New Jersey
Gov. Jon Corzine, in explaining his state's abolition of the death penalty,
announced that he knew "from my heart and from my soul" that no
murderer should be put to death.
As it
happens, I know from my heart and from my soul that not putting any murderer to
death is a cosmic injustice; it cheapens the worth of human life and greatly
diminishes the revulsion society feels toward murder.
So, what
does this mean? Does it mean two intelligent and decent people have very
different hearts and souls? (This question assumes that pro-capital punishment
readers will acknowledge Gov. Corzine's decency and that anti-capital
punishment readers will acknowledge my decency.)
Here are
possible explanations:
One is
that our hearts are either not the same or operate differently.
I am
mystified by the hearts of those who wish to keep all murderers alive. While I
disagree with those whose values (as opposed to hearts) argue against the death
penalty for murder, I can at least understand them. But I have no clue as to
what type of human heart wants to keep all murderers alive. What type of human
heart knows the pain and horror of murder and doesn't want the murderer to give
up his life? It is a heart so different from mine that I admit a complete
inability to relate to it.
Conversely,
I presume that those whose hearts move them to spare all murderers' lives can't
understand my heart. That is why I am convinced that regarding capital
punishment for murder there is a gulf more unbridgeable than on almost any
other issue. I understand the hearts of those who want the state to take over
medical care, even though I oppose it -- my heart feels the same as theirs for
those who cannot afford health care. I understand the hearts of those who want
race-based affirmative action -- my heart feels the same pain over the
historical injustices inflicted on black Americans.
But when
it comes to murder, my heart is entirely preoccupied with the terror and loss
experienced by the murdered and the endless pain of those who loved them. I
therefore find incomprehensible the compassion for murderers, as expressed, for
example, by anti-death penalty activists, when they have candlelight vigils at
prisons but not at the homes of the families of those murdered.
A second
explanation is that those who oppose and those who support the death penalty do
indeed have similar hearts, but looking into one's heart is obviously not a
good way to determine one's stance on moral issues. Hearts can lead us to any
conclusion we want. If Gov. Corzine has a good heart and I have a good heart,
the heart is not a particularly effective place to look for answers to moral
questions. In fact, being guided by the heart may be one of the worst ways to
live a good life. The heart is very easily moved in wrong directions.
A third
possibility is that we have similar hearts but different minds. So while our
hearts may feel similarly about murder and murderers, our thinking about them
differs. The hearts of opponents of the death penalty may yearn for taking the
life of at least some murderers -- such as torturer-murderers whose guilt is
confirmed by DNA -- just as much as pro-death penalty hearts do. But the minds
of the anti-death penalty people have concluded that the death penalty should
never be applied -- even to mass murderers whose atrocities are beyond doubt --
for reasons that go against their feelings.
These
people say they have rationally thought the issue through and concluded, for
example, that the state has no right to take the life of anyone not immediately
threatening innocent life. But this is not rational thought; it is an emotional
statement disguised as rational moral declaration. The state is simply acting
on behalf of the murdered. When people say "the state has no right,"

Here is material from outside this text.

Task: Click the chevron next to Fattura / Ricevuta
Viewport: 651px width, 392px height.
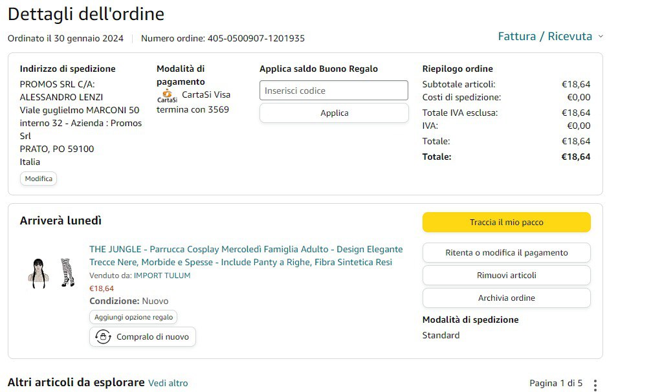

they really mean no one has the right. On purely rational grounds, it is very
difficult to justify allowing all murderers to keep their lives. By every
accepted understanding of the word "justice," it is unjust to be
allowed to keep your life when you have deliberately deprived an innocent
person of his life.
The fourth
explanation is similar hearts but differing values. Some people's value system
holds that it is wrong to take anyone's life, even that of a person or an army
threatening the lives of innocent people. This is known as pacifism, a value
system that denies good and evil and that actually increases murder and unjust
suffering in the world. Others' value systems maintain that it is moral to kill
in self-defense or defense of another innocent person, but never otherwise,
such as when a murderer has been subdued and no longer threatens innocent life.
I suspect
that this belief that it is wrong to kill any murderer, even one who has mass
murdered and tortured, is at bottom really a feeling -- of revulsion at taking
a human life. Pope John Paul II opposed capital punishment, and it is
difficult, if not impossible, to separate the horrific mass killings he saw as
a young man in World War II Poland
from his opposition to capital punishment. Likewise, the ancient rabbis of the
Talmud essentially undid the Torah's laws demanding the death of murderers
because of all the barbaric executions they witnessed among the Romans.
Nevertheless,
whatever the ultimate source of opposition among some opponents of capital
punishment, in the case of Gov. Corzine and many other abolitionists, their
hearts are the ultimate source of their opposition to taking the life of any
murderer. And in such cases, it remains fair to say that such hearts are indeed
different from the hearts of those of us who feel equally strongly that keeping
all murderers alive is a cosmic injustice, an insult to the murdered and an
ongoing nightmare to those who loved the murdered.